Aim of the exercise: Can you print the records below verbatim, line for line, leaving out nothing?

━━━━━ Given records ━━━━━

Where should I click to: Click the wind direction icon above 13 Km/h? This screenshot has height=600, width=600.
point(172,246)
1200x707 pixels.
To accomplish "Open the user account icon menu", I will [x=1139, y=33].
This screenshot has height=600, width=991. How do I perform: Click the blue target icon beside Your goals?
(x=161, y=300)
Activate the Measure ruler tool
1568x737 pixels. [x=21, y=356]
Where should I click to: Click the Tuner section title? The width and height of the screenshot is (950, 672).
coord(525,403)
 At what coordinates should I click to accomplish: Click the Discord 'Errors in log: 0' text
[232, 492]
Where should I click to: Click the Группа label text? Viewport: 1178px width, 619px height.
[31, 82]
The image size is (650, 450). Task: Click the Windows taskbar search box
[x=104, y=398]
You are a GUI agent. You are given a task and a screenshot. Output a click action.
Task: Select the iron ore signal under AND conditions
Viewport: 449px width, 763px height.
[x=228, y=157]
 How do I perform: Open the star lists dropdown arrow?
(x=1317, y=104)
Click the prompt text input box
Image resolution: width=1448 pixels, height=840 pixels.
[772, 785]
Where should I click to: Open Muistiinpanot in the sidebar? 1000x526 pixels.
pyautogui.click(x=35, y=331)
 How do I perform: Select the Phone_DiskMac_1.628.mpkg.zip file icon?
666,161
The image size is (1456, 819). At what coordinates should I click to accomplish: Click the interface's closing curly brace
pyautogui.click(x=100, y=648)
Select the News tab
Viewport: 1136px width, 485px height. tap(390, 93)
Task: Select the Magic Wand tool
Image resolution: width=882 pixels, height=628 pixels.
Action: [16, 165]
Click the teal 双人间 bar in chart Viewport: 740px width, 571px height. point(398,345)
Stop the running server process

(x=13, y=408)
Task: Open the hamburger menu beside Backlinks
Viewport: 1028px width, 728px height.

━━━━━

Output of the task:
Where should I click to: Click the wind direction icon above 13 Km/h? This screenshot has height=600, width=600.
point(172,246)
1200x707 pixels.
To accomplish "Open the user account icon menu", I will [x=1139, y=33].
This screenshot has height=600, width=991. How do I perform: Click the blue target icon beside Your goals?
(x=161, y=300)
Activate the Measure ruler tool
1568x737 pixels. [x=21, y=356]
Where should I click to: Click the Tuner section title? The width and height of the screenshot is (950, 672).
coord(525,403)
 At what coordinates should I click to accomplish: Click the Discord 'Errors in log: 0' text
[232, 492]
Where should I click to: Click the Группа label text? Viewport: 1178px width, 619px height.
[31, 82]
The image size is (650, 450). Task: Click the Windows taskbar search box
[x=104, y=398]
You are a GUI agent. You are given a task and a screenshot. Output a click action.
Task: Select the iron ore signal under AND conditions
Viewport: 449px width, 763px height.
[x=228, y=157]
 How do I perform: Open the star lists dropdown arrow?
(x=1317, y=104)
Click the prompt text input box
Image resolution: width=1448 pixels, height=840 pixels.
[772, 785]
Where should I click to: Open Muistiinpanot in the sidebar? 1000x526 pixels.
pyautogui.click(x=35, y=331)
 How do I perform: Select the Phone_DiskMac_1.628.mpkg.zip file icon?
666,161
The image size is (1456, 819). At what coordinates should I click to accomplish: Click the interface's closing curly brace
pyautogui.click(x=100, y=648)
Select the News tab
Viewport: 1136px width, 485px height. tap(390, 93)
Task: Select the Magic Wand tool
Image resolution: width=882 pixels, height=628 pixels.
Action: [16, 165]
Click the teal 双人间 bar in chart Viewport: 740px width, 571px height. point(398,345)
Stop the running server process

(x=13, y=408)
Task: Open the hamburger menu beside Backlinks
Viewport: 1028px width, 728px height.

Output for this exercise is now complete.